17n Et puis nous avons péché contre toi, et tu nous as livrés aux mains de nos ennemis pour les honneurs rendus à leurs dieux. Tu es juste, Seigneur !

170 Mais ils ne se sont pas contentés de l’amertume de notre servitude ; ils ont mis leurs mains dans celles de leurs idoles * en vue d’abolir l’arrêt sorti de tes lèvres, de faire disparaître ton héritage, de clore les bouches qui te louent, d’éteindre ton autel et la gloire de ta maison ;

17p et d’ouvrir à la place la bouche des nations pour la louange des idoles de néant, et pour s’extasier à jamais devant un roi de chair.

17q N’abandonne pas ton sceptre, Seigneur, à ceux qui ne sont pas. Point de sarcasmes sur notre ruine ! Retourne ces projets contre leurs auteurs, et du premier de nos assaillants, fais un exemple !

17r Souviens-toi, Seigneur, manifeste-toi au jour de notre tribulation ! Et moi, donne-moi du courage, Roi des dieux et dominateur de toute autorité.

17s Mets sur mes lèvres un langage charmeur lorsque je serai en face du lion, et tourne son cœur à la haine de notre ennemi, pour que celui-ci y trouve sa perte avec tous ses pareils.

17t Et nous, sauve-nous par ta main et viens à mon secours, car je suis seule et n’ai rien à part toi, Seigneur !

17u De toute chose tu as connaissance et tu sais que je hais la gloire des impies, que j’abhorre la couche des incirconcis et celle de tout étranger.

17w Tu sais la nécessité qui me tient, que j’ai horreur de l’insigne de ma grandeur, qui ceint mon front dans mes jours de représentation, la même horreur que d’un linge souillé, et ne le porte pas dans mes jours de tranquillité.

17x Ta servante n’a pas mangé à la table d’Aman, ni prisé les festins royaux, ni bu le vin des libations.

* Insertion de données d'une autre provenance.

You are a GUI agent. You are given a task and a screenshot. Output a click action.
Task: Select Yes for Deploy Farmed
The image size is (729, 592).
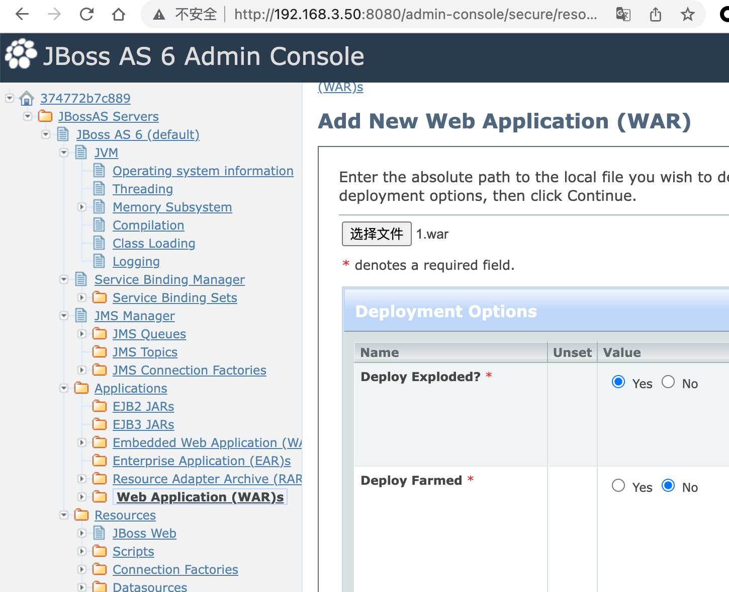pyautogui.click(x=618, y=486)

17y Ta servante ne s’est pas réjouie depuis le jour de son changement jusqu’à présent, si ce n’est en toi, Seigneur, Dieu d’Abraham.

17z O Dieu, dont la force l’emporte sur tous, écoute la voix des désespérés, tire-nous de la main des méchants et libère-moi de ma peur ! »

  • Vers 17m. de ma famille. C’est par la famille que se transmettait la tradition israélite sur toutes les merveilles accomplies par Dieu en faveur de son peuple, cf. Dt 6 20-25,
  • Vers 17o. de leur idole. Geste de serment, peut-être d’alliance.